Excerpt from the Updated and Expanded version of “Good Night, Sleep Tight”
The Secret Language of Babies
Babies have a lot of different cries. I have been fascinated by Priscilla Dunstan’s work on baby sounds, and many families have found it very helpful in understanding their babies’ preverbal communication. Understanding what our little babies are trying to tell us, of course, makes it easier for us to meet their needs.
Dunstan, then a twenty-four-year-old first-time mom of a colicky baby boy in Australia, was an accomplished violinist and a trained opera singer with the equivalent of a photographic memory for sound. Her own quest to understand her fussy boy led to a nine-year journey of research, which produced the Dunstan Classification of Infant Cries. It’s a bit daunting to capture baby sounds on paper, but I’ll do my best, and you may want to watch her DVD, The Dunstan Baby Language System.
Dunstan believes that each cry contains a message, and she has identified five sounds that correlate with five biological infant needs:
1. Neh means hungry
2. Owh means tired
3. Eh means needs to burp
4. Eairh means lower wind pain (gas)
5. Heh means physical discomfort
The sounds are based on the baby’s reflexes. For instance, a hungry baby reflexively begins to suck. That produces the sound “Neh”-baby talk for “Feed me!” If we understand these five sounds (which travel across cultures, races, and ethnic groups), referred to as the “precry” stage, we can understand what a baby needs before the full-blown crying begins-what Dunstan calls the “siren.” If you can meet the child’s needs in this “precry” stage, when the sounds are still soft, you can reduce stress for everyone in the family and help promote a securely attached child.

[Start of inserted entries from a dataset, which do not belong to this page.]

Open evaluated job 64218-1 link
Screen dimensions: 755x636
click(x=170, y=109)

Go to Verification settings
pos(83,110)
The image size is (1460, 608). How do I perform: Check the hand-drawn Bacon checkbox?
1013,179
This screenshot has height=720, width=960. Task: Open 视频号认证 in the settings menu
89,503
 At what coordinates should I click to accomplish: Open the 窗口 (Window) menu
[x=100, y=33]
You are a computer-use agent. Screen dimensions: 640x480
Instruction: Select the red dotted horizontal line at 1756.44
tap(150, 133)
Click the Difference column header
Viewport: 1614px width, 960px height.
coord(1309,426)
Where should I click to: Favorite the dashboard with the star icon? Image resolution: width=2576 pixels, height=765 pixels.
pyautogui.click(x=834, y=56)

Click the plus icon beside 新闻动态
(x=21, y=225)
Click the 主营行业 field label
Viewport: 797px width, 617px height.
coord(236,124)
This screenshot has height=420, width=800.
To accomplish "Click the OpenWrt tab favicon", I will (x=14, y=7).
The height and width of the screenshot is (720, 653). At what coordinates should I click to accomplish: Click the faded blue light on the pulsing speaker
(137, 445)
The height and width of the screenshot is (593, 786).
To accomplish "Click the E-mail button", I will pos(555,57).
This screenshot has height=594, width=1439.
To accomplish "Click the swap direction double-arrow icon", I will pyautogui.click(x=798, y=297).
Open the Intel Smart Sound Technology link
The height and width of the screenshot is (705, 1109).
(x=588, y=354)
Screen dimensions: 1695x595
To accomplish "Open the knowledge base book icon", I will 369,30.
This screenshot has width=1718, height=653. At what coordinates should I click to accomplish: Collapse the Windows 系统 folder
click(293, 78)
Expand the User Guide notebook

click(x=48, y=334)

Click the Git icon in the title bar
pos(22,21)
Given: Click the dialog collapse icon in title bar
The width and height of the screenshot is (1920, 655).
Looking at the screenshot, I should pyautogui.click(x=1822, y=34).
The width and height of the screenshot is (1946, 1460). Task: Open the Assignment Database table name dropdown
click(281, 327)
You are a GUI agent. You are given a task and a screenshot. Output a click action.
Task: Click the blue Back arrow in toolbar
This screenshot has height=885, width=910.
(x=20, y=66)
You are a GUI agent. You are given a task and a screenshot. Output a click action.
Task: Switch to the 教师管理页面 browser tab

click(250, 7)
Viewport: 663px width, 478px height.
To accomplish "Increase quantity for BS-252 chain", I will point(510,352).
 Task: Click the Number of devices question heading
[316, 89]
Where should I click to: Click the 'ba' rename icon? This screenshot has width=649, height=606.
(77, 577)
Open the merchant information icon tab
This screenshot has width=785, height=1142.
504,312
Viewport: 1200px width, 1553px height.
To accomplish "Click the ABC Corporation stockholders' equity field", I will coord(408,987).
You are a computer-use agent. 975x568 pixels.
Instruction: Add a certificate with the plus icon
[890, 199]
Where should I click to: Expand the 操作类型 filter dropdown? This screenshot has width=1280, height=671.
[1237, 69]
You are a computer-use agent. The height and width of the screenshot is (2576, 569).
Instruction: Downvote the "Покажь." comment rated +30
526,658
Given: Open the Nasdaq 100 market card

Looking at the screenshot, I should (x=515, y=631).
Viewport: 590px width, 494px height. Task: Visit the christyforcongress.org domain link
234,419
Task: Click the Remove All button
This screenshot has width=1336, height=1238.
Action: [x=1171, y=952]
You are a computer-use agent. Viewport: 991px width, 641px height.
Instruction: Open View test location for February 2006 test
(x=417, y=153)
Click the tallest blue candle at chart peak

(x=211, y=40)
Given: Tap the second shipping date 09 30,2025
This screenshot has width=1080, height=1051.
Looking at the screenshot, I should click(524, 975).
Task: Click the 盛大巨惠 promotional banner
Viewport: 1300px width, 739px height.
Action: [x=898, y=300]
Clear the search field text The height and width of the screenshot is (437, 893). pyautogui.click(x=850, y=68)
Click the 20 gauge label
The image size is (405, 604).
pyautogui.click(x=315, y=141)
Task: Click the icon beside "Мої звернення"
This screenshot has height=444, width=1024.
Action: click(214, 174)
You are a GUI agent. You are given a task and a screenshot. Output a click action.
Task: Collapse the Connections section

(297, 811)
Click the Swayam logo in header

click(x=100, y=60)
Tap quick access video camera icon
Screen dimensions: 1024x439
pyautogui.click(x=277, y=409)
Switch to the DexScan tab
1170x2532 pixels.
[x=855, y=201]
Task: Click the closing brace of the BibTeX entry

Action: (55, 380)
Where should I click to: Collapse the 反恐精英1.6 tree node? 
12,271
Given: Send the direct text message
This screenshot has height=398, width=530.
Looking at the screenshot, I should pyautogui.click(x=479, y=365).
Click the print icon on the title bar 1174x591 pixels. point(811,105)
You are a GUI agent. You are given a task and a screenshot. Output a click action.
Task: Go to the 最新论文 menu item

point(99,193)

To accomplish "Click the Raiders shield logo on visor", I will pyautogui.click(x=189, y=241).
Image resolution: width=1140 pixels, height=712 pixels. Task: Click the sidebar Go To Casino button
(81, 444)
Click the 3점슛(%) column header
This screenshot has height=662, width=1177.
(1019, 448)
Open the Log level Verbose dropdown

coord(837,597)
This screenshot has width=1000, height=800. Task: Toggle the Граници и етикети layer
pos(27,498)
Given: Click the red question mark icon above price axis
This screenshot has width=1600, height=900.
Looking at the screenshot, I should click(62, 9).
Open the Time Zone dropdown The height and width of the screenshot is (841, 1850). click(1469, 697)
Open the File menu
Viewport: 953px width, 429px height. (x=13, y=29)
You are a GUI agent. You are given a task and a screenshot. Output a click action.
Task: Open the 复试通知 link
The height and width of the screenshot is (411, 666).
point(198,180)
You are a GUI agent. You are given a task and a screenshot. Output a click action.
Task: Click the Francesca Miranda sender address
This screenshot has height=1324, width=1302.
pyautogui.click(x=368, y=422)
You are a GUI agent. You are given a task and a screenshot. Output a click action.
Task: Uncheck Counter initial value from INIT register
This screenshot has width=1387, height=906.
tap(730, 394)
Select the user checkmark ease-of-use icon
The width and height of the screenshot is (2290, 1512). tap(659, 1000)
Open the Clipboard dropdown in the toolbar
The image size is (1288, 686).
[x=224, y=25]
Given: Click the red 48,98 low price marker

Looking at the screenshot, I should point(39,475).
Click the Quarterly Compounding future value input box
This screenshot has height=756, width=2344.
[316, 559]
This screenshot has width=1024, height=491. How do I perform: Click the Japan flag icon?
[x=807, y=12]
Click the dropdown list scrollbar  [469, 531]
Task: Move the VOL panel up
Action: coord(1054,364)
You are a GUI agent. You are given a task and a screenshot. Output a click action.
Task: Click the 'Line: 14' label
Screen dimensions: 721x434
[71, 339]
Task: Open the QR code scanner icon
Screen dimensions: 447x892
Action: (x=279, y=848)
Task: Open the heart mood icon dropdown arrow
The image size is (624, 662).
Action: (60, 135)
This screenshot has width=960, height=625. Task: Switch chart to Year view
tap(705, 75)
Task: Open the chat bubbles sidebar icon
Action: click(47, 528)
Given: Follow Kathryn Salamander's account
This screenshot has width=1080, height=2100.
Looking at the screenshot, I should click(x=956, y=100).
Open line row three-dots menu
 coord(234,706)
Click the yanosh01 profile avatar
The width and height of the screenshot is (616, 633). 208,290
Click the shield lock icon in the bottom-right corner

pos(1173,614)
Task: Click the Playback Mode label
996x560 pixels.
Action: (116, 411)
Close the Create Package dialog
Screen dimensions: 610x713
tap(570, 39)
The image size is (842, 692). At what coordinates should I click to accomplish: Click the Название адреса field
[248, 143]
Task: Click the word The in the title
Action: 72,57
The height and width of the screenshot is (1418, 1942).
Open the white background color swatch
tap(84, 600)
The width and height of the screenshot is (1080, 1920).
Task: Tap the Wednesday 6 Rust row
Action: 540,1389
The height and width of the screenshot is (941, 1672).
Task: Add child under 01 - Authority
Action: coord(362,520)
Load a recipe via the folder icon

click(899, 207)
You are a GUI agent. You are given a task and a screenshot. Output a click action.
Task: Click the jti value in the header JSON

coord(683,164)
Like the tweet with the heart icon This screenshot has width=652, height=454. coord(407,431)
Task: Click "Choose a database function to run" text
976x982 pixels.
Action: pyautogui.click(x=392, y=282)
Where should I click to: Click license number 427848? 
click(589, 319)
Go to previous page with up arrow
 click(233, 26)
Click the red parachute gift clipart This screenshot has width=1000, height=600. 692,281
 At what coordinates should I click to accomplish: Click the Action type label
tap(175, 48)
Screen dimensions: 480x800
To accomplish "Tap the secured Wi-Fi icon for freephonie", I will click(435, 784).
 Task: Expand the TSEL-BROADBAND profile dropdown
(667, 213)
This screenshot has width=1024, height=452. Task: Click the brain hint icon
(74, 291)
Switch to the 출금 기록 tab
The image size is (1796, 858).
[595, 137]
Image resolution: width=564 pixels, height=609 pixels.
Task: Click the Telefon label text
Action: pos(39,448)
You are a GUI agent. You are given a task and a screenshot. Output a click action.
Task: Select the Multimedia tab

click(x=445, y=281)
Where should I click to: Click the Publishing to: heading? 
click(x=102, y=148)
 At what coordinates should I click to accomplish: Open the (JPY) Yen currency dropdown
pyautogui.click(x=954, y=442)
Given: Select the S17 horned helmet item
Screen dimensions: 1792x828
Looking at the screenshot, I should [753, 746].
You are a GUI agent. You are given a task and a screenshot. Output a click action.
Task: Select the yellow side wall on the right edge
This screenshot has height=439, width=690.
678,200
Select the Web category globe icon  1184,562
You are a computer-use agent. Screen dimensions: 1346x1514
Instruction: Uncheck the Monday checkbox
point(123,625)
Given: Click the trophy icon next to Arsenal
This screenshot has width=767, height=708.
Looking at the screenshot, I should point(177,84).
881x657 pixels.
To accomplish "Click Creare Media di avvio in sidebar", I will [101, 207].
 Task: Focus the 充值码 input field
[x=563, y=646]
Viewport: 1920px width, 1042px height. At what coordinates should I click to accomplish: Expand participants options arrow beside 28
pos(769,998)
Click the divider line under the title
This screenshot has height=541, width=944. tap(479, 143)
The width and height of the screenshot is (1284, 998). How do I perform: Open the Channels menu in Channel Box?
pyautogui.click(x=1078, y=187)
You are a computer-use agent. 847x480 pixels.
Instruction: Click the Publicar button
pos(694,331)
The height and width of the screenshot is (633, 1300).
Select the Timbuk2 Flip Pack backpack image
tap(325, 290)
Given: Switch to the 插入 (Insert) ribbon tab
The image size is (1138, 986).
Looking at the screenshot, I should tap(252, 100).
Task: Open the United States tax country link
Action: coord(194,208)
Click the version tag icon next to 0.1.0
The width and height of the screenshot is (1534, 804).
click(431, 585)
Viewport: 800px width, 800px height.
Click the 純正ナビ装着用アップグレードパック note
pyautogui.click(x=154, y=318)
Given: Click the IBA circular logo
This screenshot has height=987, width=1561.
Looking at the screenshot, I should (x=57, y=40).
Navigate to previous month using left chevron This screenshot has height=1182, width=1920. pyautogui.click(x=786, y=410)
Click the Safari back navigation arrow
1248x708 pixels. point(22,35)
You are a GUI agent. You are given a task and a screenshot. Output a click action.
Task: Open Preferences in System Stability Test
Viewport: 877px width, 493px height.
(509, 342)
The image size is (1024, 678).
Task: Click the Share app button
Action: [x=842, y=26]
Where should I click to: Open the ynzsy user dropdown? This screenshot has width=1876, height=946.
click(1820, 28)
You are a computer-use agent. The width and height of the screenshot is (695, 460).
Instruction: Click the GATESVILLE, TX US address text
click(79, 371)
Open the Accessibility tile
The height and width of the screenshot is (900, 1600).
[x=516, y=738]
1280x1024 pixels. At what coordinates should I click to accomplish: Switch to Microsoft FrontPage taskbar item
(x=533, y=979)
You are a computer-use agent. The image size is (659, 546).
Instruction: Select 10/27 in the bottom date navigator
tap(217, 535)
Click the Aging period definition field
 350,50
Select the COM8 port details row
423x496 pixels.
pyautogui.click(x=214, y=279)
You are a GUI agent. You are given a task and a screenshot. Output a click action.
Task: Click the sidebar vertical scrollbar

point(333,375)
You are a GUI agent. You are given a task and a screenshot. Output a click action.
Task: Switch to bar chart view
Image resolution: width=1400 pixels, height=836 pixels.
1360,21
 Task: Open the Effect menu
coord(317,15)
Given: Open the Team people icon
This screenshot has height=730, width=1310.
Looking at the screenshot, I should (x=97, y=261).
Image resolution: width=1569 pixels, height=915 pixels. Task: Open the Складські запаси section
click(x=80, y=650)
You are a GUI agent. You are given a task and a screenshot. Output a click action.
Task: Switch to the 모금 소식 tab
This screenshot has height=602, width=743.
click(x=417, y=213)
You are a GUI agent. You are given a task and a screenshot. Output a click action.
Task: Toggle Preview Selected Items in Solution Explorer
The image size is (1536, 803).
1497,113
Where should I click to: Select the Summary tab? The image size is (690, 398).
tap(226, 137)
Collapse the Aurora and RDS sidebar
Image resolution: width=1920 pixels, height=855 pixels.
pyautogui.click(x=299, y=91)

The Dunstan researchers also report that babies whose parents can understand their communication in this way sleep longer and better. They have also found that by boosting parental confidence and reducing some of the exhaustion, the Dunstan system may also help women reduce their risk of postpartum depression. Although not all parenting experts would agree, the Dunstan researchers do not believe that “colic” is an unexplainable condition with its own cry; a baby whose needs are met won’t have colic.